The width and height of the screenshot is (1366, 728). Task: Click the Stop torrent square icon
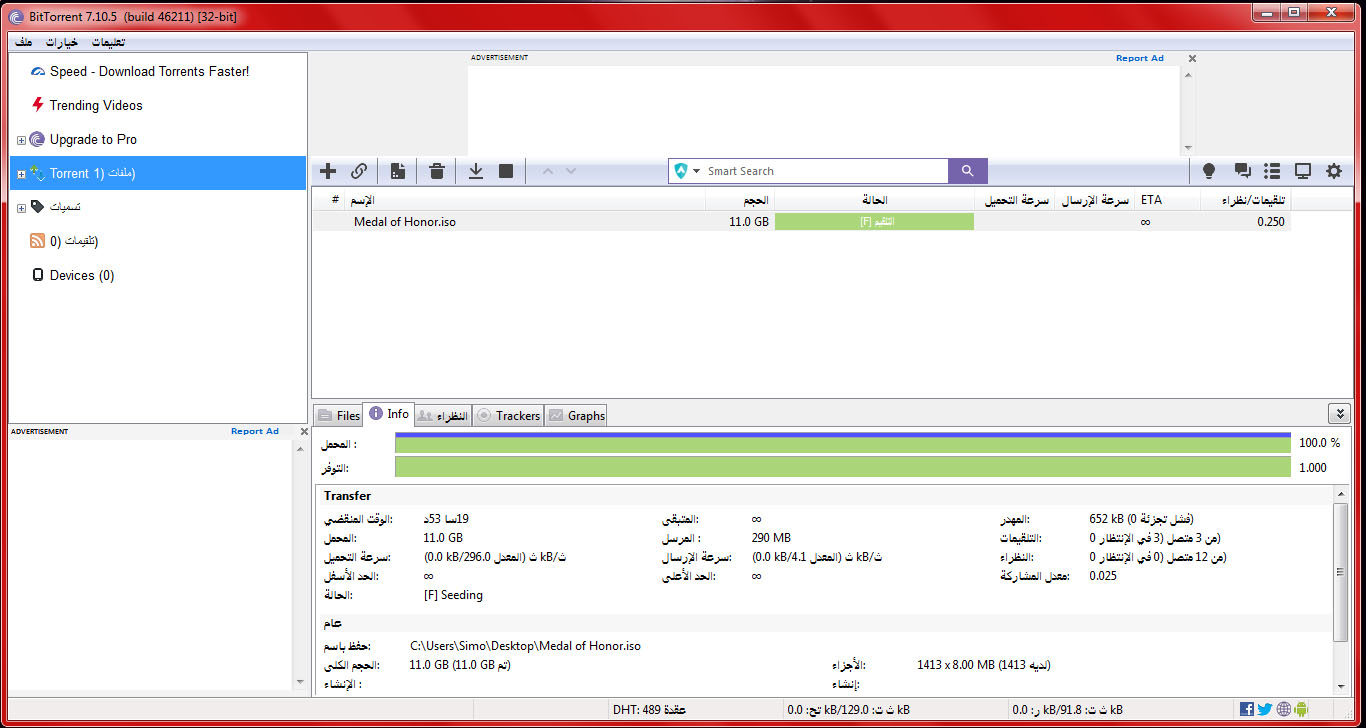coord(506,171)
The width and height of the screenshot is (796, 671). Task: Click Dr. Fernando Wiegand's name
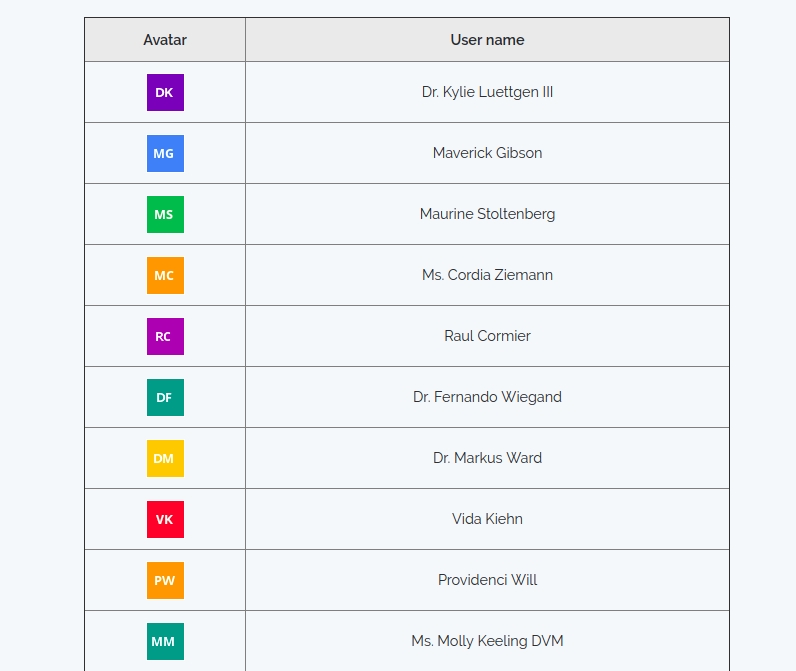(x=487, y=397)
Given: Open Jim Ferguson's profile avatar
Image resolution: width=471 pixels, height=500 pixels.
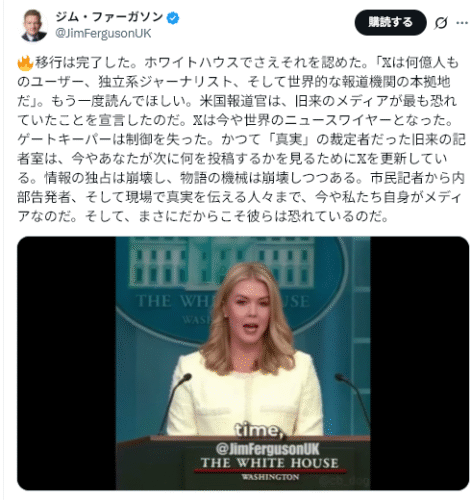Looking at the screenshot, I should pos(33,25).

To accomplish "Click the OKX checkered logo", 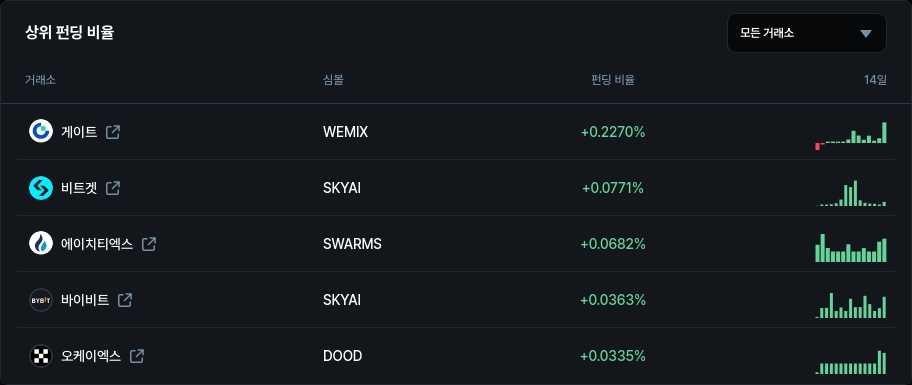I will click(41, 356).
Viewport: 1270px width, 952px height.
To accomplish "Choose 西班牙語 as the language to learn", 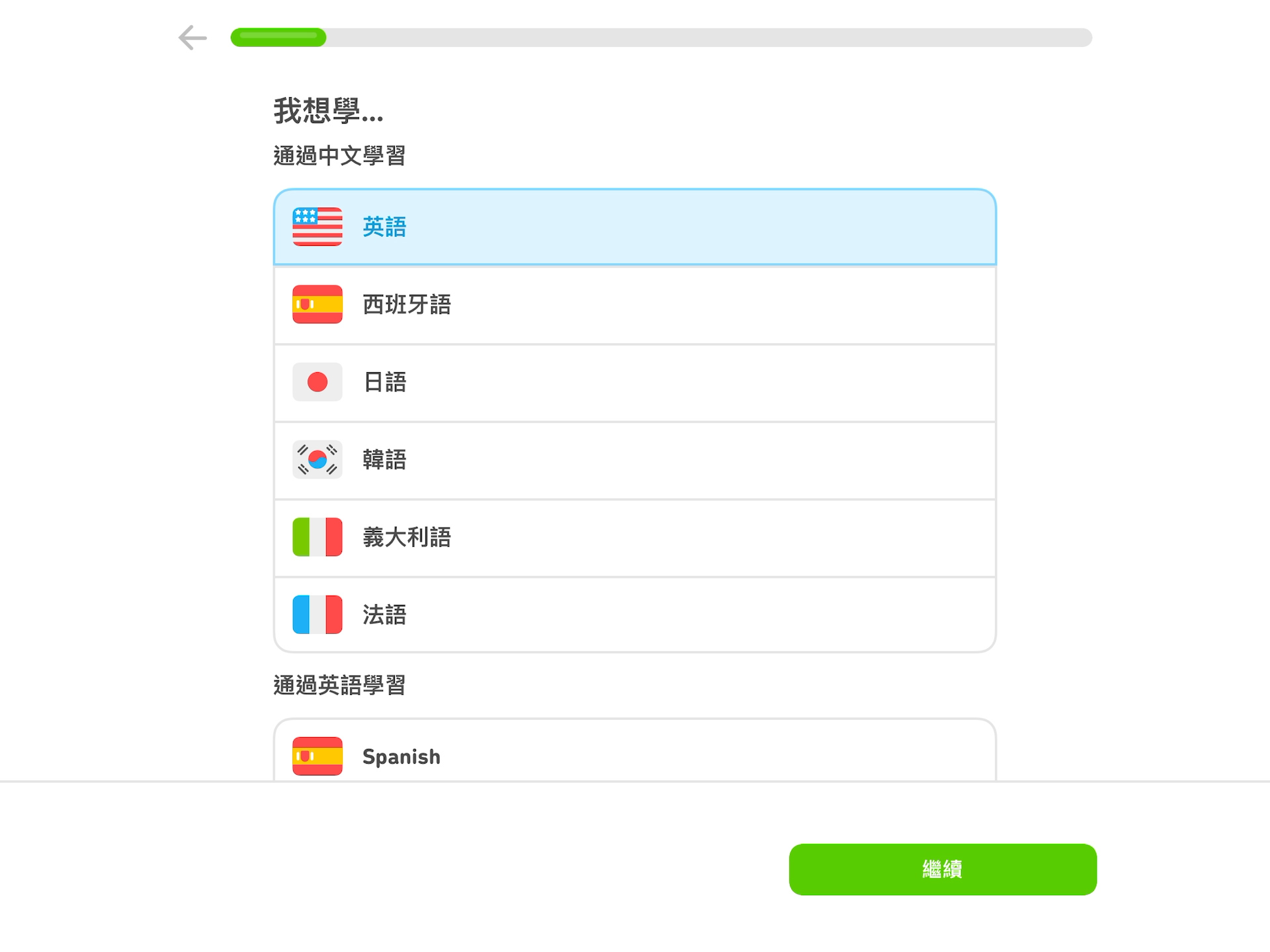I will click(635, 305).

#####

◆ **Task goal**: Write out again exactly the lines above from the one with "The width and height of the screenshot is (796, 671)." through the one with "Given: Open Jim Ferguson's profile avatar", adding no other lines and no pictures.

◆ **Exercise output**:
The width and height of the screenshot is (796, 671). Task: Click Dr. Fernando Wiegand's name
(x=487, y=397)
Given: Open Jim Ferguson's profile avatar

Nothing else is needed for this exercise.